We sympathize with the members of the Committee who have been told that this issue had not surfaced until late in the 107th Congress, but this is simply is not the case. Having been a member of the National Organization of Social Security Claimants’ Representatives (NOSSCR) for more than 15 years, many of the non-attorney colleagues had frequently expressed concerns about the disparate treatment we have received from that organization. My concerns crescendoed when H.R. 3332 was introduced early in the 107th Congress. I personally contacted the Executive Director as well as all Circuit Representatives of NOSSCR and clearly expressed my dissatisfaction with the utilization of the word "attorney" in regards to fee withholding. I explicitly asked them to assist in crafting legislation that would change the term to "appointed representative." I was told that such could not be addressed at that time, but could be in future legislation. I would like to submit the letters detailing my concerns to NOSSCR to the Committee with my testimony.
The disregard of non-attorney representatives’ concerns within NOSSCR led me to run for the presidency of NADR, and bring these concerns before Members of Congress, and in particular, this Committee. Being aware of these facts, it is my belief that the members of the Committee would not knowingly want to do damage to my profession.
On behalf of NADR, I strongly encourage you to amend H.R. 743 to allow professional non-attorney representatives to receive equitable treatment from SSA in all areas by initiating fee with-holding parity under SSDI, as well as in any changes which may be made to SSI. We believe that all qualified representatives should receive the identical benefits that attorneys derive from the Social Security Administration in all areas because all professional representatives, whether or not they are attorneys, are subject to the same regulations and codes of conduct when representing claimants before the Administration.

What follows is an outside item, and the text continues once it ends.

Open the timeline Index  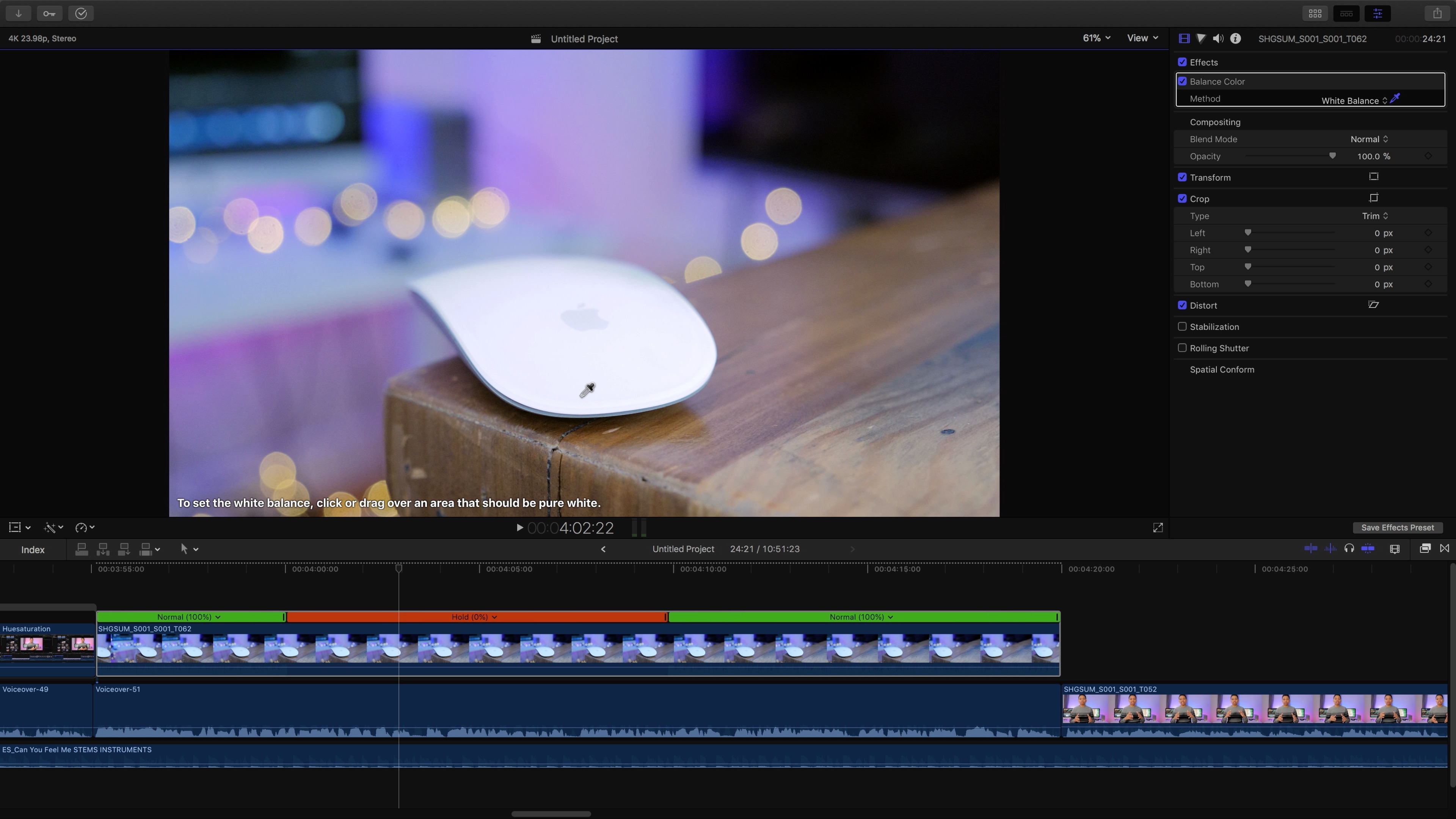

I am confident that the members of this Subcommittee are fair-minded, and will therefore want to take the necessary steps to provide parity in the way all representatives are treated by the SSA. If the goal of this Committee is to provide increased numbers of quality representatives in an expeditious manner, then we submit that providing a level playing field for all professional representatives - parity - will help achieve this goal.
On behalf of the National Association of Disability Representatives, Inc. I thank you for inviting me to comment on this important legislation. We look forward to working with you toward enacting this legislation in a manner that will increase access to quality representation for our citizens with significant impairments. Thank you.